_QUOTED PASSAGE:_
Things are looking up =) This most recent elective was lots of fun and went pretty well. I wish I had chosen to do it earlier so I could wrangle a reference letter or two out of it. CaRMS applications are finito! Put the final touches on it two nights ago and the rest is not up to me! Did a good chunk of work on a paper that's been dragging itself on and on but is now that much closer to completion. And now I get to go to a nice, relatively warm place with my favorite boy and eat many tasty things and go shopping!
Brain -> off until January
Maybe not quite as beautiful as my sister's baby, she got herself a Macbook Pro, but in terms of value for your money, I think I win.
Throughout my surgical rotation, I encountered a number of different attitudes towards women in surgery. For the most part, despite the fact that I would introduce myself as a medical student, patients tended to assume I was a nurse. And while I don’t take any offence at being mistaken for a nurse, the cultural stereotypes regarding the role of females in medicine are pervasive and have never been as apparent to me as they were on this rotation. Once they realized I was part of the medical team, many patients would make comments to the effect of “that’s good, we need more females in surgery” but on occasion, one or two patients made comments like “but don’t you want to have a family?“ or commented on how difficult life would be once I had a family.
I didn’t take offence at these comments because I realize they were made with my best interests in mind. However, implicit are stereotypes about the differences between male and female personalities, stereotypes about the time demands of surgical specialties, the assumption that because I’m a woman I want to have children, and implications that availability is one of the main factors that determines whether or not one is a ‘good’ parent. These comments led me to examine my own stereotypes and assumptions towards my own gender and my own profession. Yes, I would like to do Pediatrics, but how much of that stems from a genuine interest and how much of that stems from wanting to come home every night to cook and eat dinner with my family. Why do I want to cook dinner for my family so much? Where did I get this idea that this is what ‘good’ mothers do? Yes, I do want to be a ‘good’ parent and yes, I want to ‘be there’ for my children, but to what extent has that desire been influenced by TV shows that feature cheerful, nuclear families sitting around the dinner table together eating a home-cooked meal. And why do people, myself included, assume that a career in surgery would automatically obviate these things?

_PROMPT 1:_ Can you rewrite the blog post's passage that opens with "Things are looking" and closes with "and go shopping!", renaming "elective" to "placement"?
_PROMPT 2:_ Can you carry the blog post further, picking up after its final sentence?

[Dataset records]
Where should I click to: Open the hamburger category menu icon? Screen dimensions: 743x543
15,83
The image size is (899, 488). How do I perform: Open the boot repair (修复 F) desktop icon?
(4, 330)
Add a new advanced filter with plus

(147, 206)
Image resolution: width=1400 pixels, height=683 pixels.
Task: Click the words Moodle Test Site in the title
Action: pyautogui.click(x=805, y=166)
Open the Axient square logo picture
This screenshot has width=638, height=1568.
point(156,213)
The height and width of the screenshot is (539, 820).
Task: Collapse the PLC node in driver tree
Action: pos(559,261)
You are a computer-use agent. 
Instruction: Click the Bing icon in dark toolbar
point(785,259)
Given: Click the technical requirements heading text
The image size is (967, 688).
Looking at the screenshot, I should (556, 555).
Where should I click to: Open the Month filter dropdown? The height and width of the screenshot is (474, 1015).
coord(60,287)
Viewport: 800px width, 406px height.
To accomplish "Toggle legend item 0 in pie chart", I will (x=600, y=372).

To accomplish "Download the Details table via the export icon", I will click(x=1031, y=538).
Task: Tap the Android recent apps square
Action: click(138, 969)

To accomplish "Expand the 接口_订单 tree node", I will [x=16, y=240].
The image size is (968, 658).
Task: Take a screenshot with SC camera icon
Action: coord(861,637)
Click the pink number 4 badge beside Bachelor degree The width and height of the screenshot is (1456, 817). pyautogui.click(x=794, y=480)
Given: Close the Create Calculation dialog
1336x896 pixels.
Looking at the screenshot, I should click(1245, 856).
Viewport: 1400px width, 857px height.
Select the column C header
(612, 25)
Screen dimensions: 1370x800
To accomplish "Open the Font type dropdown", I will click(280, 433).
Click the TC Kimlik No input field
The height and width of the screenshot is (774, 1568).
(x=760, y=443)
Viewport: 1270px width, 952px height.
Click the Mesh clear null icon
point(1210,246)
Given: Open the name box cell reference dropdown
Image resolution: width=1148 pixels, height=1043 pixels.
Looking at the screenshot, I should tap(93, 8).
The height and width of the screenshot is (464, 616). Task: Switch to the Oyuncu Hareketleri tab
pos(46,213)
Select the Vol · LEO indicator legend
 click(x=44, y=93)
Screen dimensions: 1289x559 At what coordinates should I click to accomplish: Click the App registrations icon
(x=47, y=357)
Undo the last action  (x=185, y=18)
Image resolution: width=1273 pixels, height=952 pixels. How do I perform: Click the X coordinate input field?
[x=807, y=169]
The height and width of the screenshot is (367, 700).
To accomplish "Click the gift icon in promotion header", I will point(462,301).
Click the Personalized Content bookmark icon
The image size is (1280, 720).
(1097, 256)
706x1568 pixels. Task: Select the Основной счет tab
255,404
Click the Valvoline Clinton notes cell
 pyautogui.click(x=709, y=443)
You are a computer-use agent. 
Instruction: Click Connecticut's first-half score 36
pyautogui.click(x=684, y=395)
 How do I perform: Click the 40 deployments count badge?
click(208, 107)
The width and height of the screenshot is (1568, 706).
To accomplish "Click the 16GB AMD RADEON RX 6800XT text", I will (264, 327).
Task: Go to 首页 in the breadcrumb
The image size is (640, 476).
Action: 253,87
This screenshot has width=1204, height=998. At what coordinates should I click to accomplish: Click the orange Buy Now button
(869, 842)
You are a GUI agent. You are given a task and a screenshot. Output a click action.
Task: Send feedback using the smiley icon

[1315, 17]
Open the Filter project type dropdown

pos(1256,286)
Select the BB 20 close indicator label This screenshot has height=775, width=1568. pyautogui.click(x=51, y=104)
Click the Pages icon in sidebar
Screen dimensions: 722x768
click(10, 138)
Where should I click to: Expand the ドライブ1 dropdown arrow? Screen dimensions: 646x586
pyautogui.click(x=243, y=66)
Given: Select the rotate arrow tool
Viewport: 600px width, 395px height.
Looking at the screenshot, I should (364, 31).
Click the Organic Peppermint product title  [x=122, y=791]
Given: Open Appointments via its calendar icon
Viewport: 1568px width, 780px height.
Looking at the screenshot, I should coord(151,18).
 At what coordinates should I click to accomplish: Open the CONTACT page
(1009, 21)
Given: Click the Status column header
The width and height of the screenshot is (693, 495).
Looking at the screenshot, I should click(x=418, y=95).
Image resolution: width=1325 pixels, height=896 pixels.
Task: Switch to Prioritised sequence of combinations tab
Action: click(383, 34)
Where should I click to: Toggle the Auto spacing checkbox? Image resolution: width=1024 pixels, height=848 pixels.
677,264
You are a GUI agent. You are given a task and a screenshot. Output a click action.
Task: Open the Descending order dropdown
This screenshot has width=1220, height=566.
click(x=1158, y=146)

_ANSWER SPACE 1:_
Things are looking up =) This most recent placement was lots of fun and went pretty well. I wish I had chosen to do it earlier so I could wrangle a reference letter or two out of it. CaRMS applications are finito! Put the final touches on it two nights ago and the rest is not up to me! Did a good chunk of work on a paper that's been dragging itself on and on but is now that much closer to completion. And now I get to go to a nice, relatively warm place with my favorite boy and eat many tasty things and go shopping!

_ANSWER SPACE 2:_
This rotation, while it didn’t cause me to change any of my personal or professional goals, led me to reflect on why I have chosen these particular goals and my motivations behind them, the extent to which those motivations are governed by personal desires and again, the extent to which those desires are further governed by cultural ideas. I haven’t answered these questions yet. Like everyone, doctors function within a society and rightly or wrongly, assume many of that society’s beliefs. I have yet to tangle out how much of what I’ve chosen to believe really stems from me.
Labels: Professional BS
- My new guilty pleasure is Indian fast food. We live upstairs from this take-out place and their sample platter gives you a PILE of rice, potatoes or lentils, and 4 different curries. I stink like garlic and I'm in heaven.
- American Gangster - saw it last night, absolutely loved it.
- Yay! Mandarin orange season has begun.
- I think I enjoy shopping on my own more so than with other people. That being said, I would've appreciated a second opinion on the sweater I bought today.
- I don't see what the big deal with baths is. It wastes a ton of water, it takes a lot of time, the water's either so hot I start getting light-headed, or it cools so quickly I want to get out after 15 minutes, and any time you use bubble bath or a bath bomb I end up wanting to shower afterwards to rinse all the bits off.
- My favorite sushi place in Edmonton was decidedly sub-par on Friday night and I'm sad. I can't decide if it deserves a second chance or if that will make me look desperate, but I don't want to go looking for a new sushi place. We need better food here.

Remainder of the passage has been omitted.